● **PASSAGE GIVEN**
┄┄┄┄┄┄┄┄┄┄
GSoC/GCI Archive
Google Summer of Code 2014


License: New and Simplified BSD licenses

Web Page:

Mailing List:

FreeBSD is an advanced operating system for modern server, desktop, and embedded computer platforms. The FreeBSD Project began over 20 years ago in 1993, but is based on the work at Berkeley CSRG with open source revision history going back 35 years to 1978.  Over those years the code base has gone through continuous development, improvement, and optimization. The FreeBSD Project is a large, mature, and yet relatively tightly knit organization, developed and maintained by a large team of individuals. FreeBSD provides advanced networking, impressive security features, and world class performance and is used by some of the world's busiest web sites and most pervasive embedded networking and storage devices. 

There are currently over 300 developers with write access to the main revision control system, and hundreds more with access to our Perforce and Subversion servers for experimental and third party development (this is also where our summer of code students have worked in previous years). We have an active mentoring program to bring all new developers into our community, not just those that we introduce to FreeBSD through the GSoC. There are hundreds of mailing lists, forums, blogs, IRC channels, and user groups all detailed on our main website.  FreeBSD offers a complete operating system in which students can work, not just a kernel or specific userland stack. This allows for interesting work that spans the userland/kernel boundary.
┄┄┄┄┄┄┄┄┄┄
● **PROVIDED RECORDS**

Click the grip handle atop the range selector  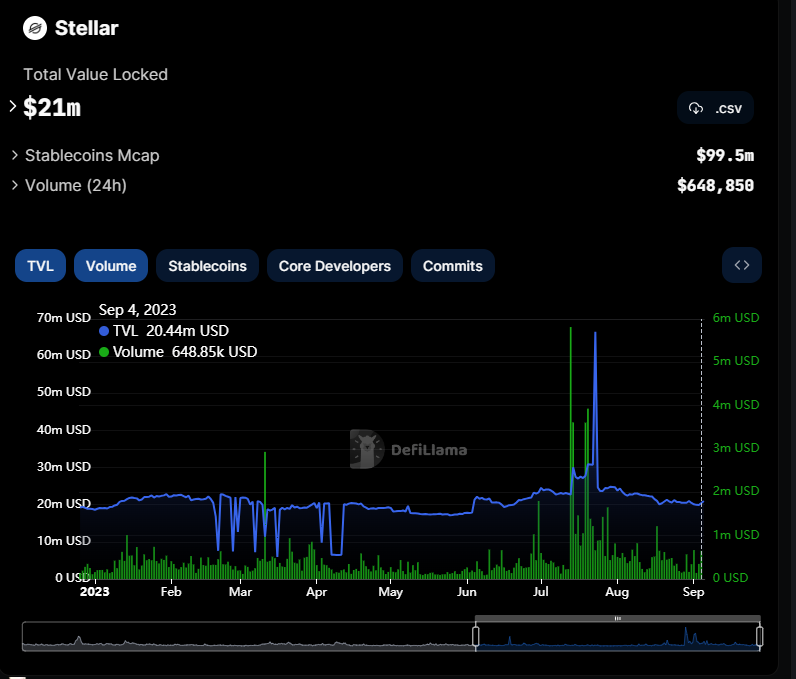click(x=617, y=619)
┄┄┄┄┄┄┄┄┄┄
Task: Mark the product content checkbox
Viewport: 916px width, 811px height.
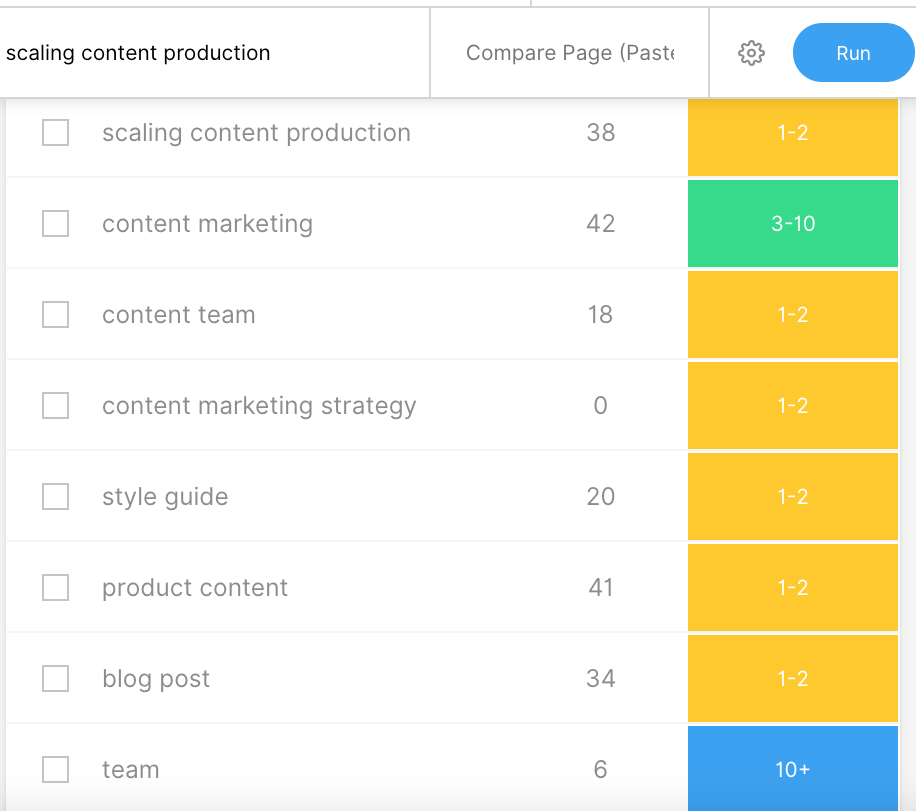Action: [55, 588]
┄┄┄┄┄┄┄┄┄┄
Answer these questions from the FreeBSD passage:
1. In what year did the FreeBSD Project begin?
2. How many developers have write access to the main revision control system?
3. Which licenses are listed for the project?

1. 1993
2. Over 300
3. The New and Simplified BSD licenses